For what makes sports sports is the theater of victory, and for victory to be had someone has to come out on the business end. There have to be consequences. That doesn’t make every tournament that isn’t won a loss; context and nuance are needed. But sports are at their best when something is on the line.
McIlroy is the embodiment of this tug-of-war. In 2022, he won the FedEx Cup, finished top 10 at every major, earned respect from his peers and from the sport at large for standing up for what he believed was right regarding LIV Golf, and though Cam Smith won the claret jug, those at St. Andrews will testify Smith was not that week’s champ.

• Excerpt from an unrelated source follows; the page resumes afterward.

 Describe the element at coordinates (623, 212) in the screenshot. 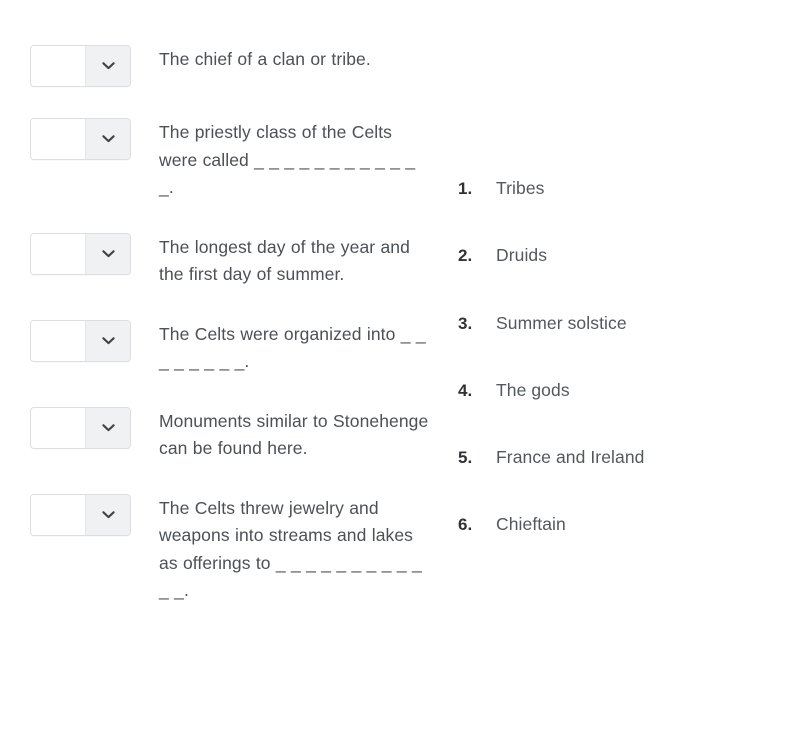

I see `answer-option-1: 1. Tribes` at that location.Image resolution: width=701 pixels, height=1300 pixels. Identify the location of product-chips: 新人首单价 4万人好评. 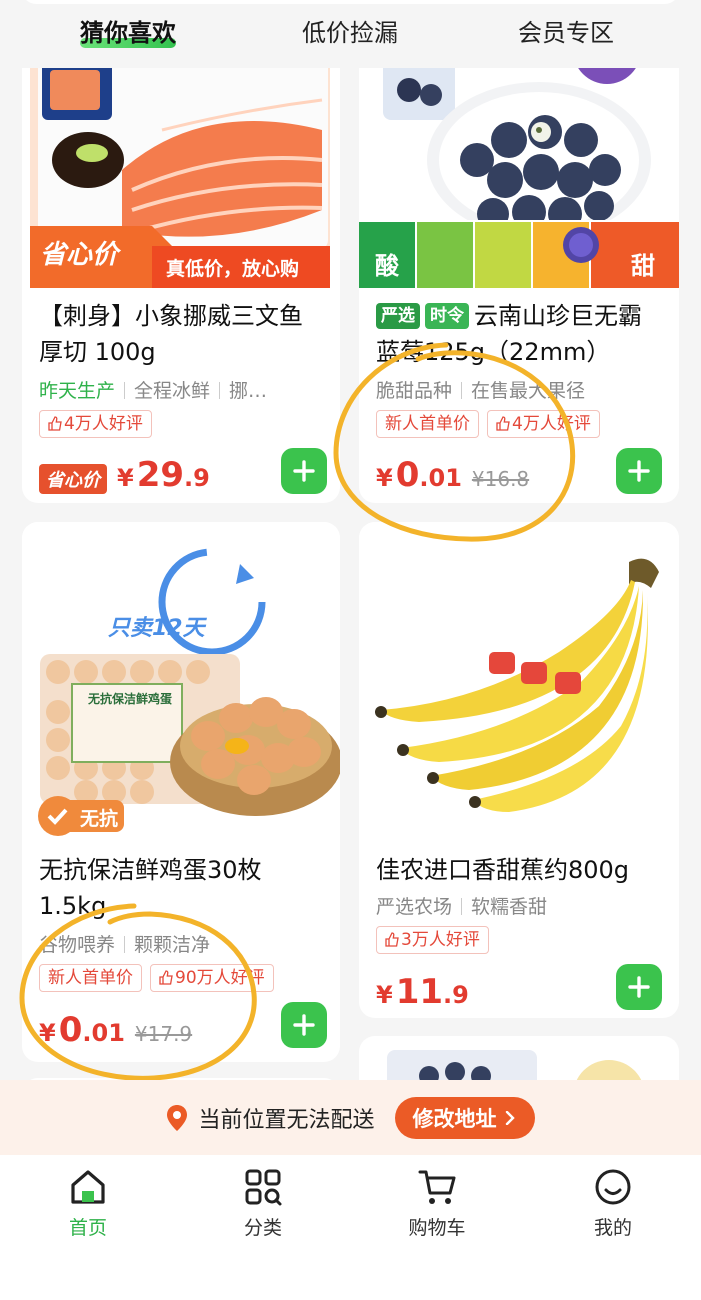
(488, 424).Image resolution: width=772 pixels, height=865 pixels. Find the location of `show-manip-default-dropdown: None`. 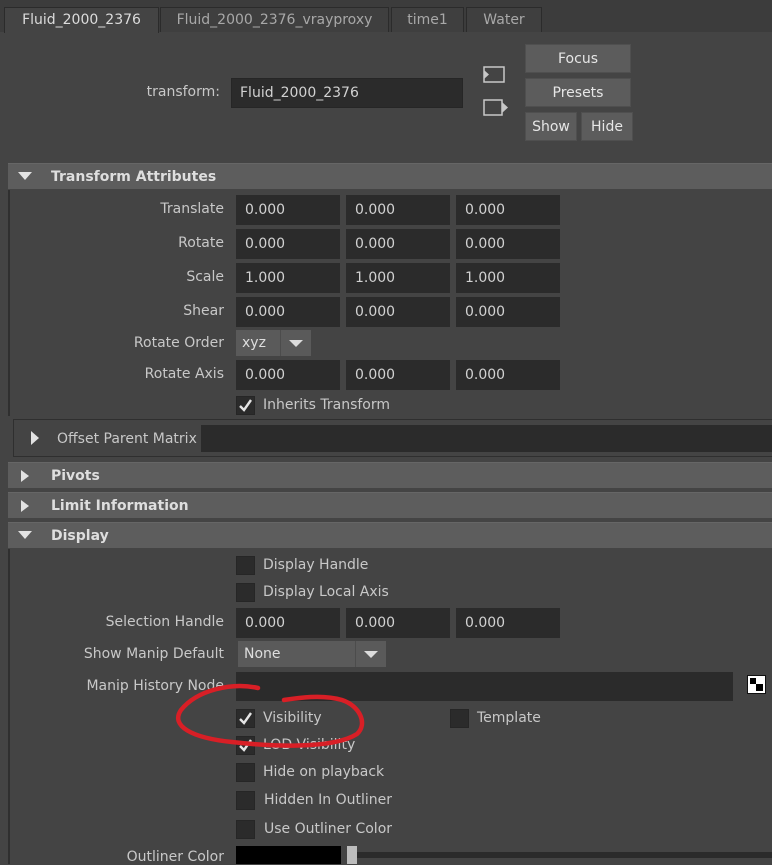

McIlroy also has the penchant to make this ridiculous game look ridiculously easy, and because he has done it before, anytime a major is contested and McIlroy is not the winner, his week is seen as a failure to some. Those top-10s are not a sign of consistency, but are spun as an indictment that he’s unable to close. His present continues to be weighed down by both his past performance and future expectation, and with Woods sidelined for the near future, that battle will not just remain in the spotlight but get brighter with every major that passes.
Again, that is our interpretation. McIlroy has his, which he shared on Tuesday, which had no ambiguity.
“If I don’t win another tournament for the rest of my career, I still see my career as a success,” McIlroy said. “I still stand up here as a successful person in my eyes. That’s what defines that.”
Those criticisms aimed in his direction have merit, but McIlroy is not a man who comes to conclusions without thought. He could break his drought this week at Oak Hill. If not, he will not be a lesser man for it. Perhaps that’s the true barometer of success and failure.